Wang Hongwei plays the title character, who he would reprise in Jia’s Unknown Pleasures five years later, as a failed Übermensch smirking his way through petty thievery as his city slips from his understanding. We meet him on a bus, where he claims to be a police officer when asked for his fare, and then robs his unsuspecting seatmate, all while a portrait of Mao looks on from its perch beneath the rearview mirror. In Jia’s native Fenyang, Wu plays Fagin to a small gang of preteen pickpockets, securing a meager power and authority after his former accomplices have transferred their criminal skillset to newly legitimized businesses. The police and local television announce a new “clampdown” concerned more with petty crime than organized blackmarkets and brothels, but Wu, due to an alternately admirable and pitiful intransigence, remains undeterred.
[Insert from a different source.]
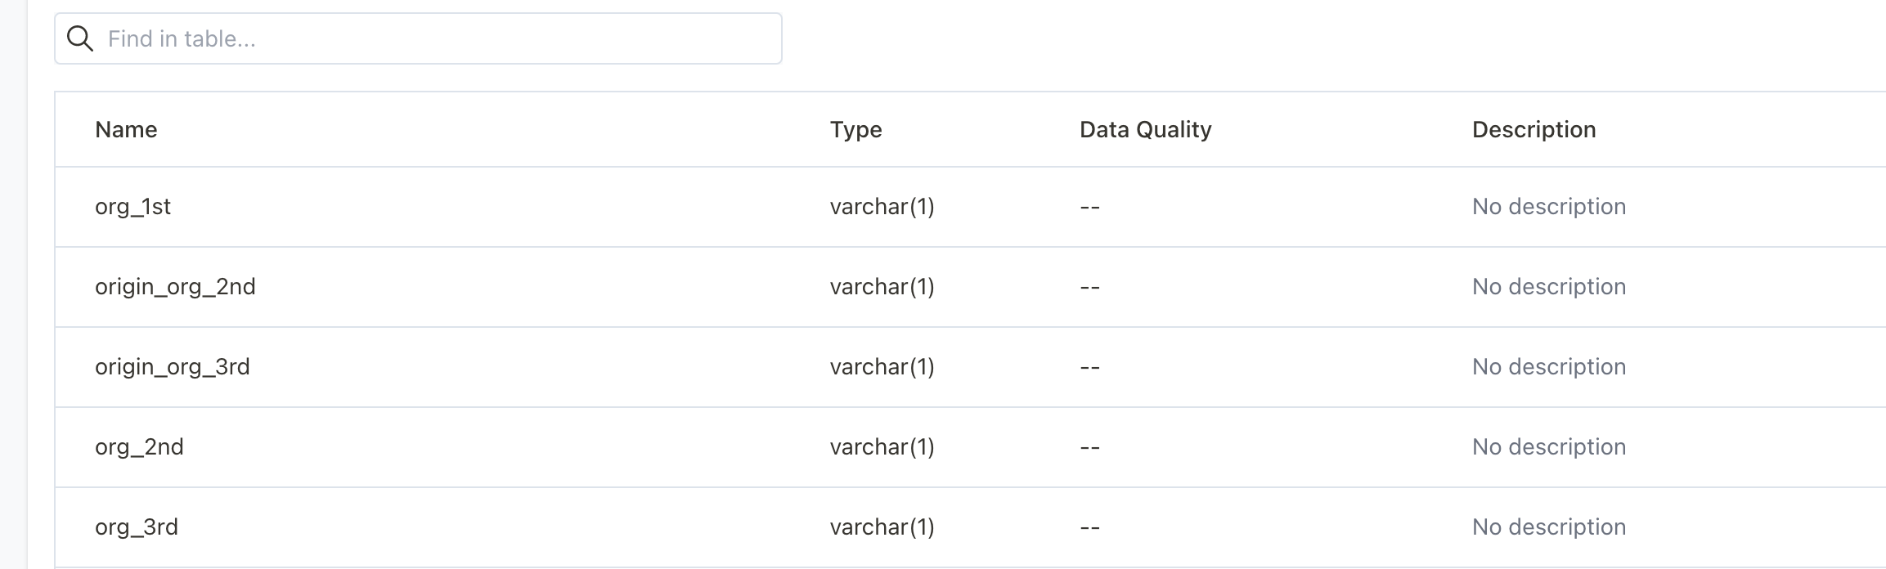This screenshot has height=569, width=1886.
Task: Select the origin_org_2nd table row
Action: pos(573,286)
Film soundtracks, cheesy pop music and obnoxious news crews mediate relations between citizens of this new China. (The effect is curiously underscored as background extras repeatedly look directly at Jia’s camera. As the end credits proudly inform us, the film features no professional actors.) Wu’s arrests are reported on local television and inspire sympathetic responses via pager from an estranged girlfriend. He’s similarly informed by TV that a friend is getting married. In such a context the deft, undetected touch of the pickpocket is a rebellion against the estrangement wrought by a globalizing economy. Wu steals modest amounts of cash and produce, and swaps them for jewelry and ice cream. If it’s dishonest work, at least it begins and ends with graspable things.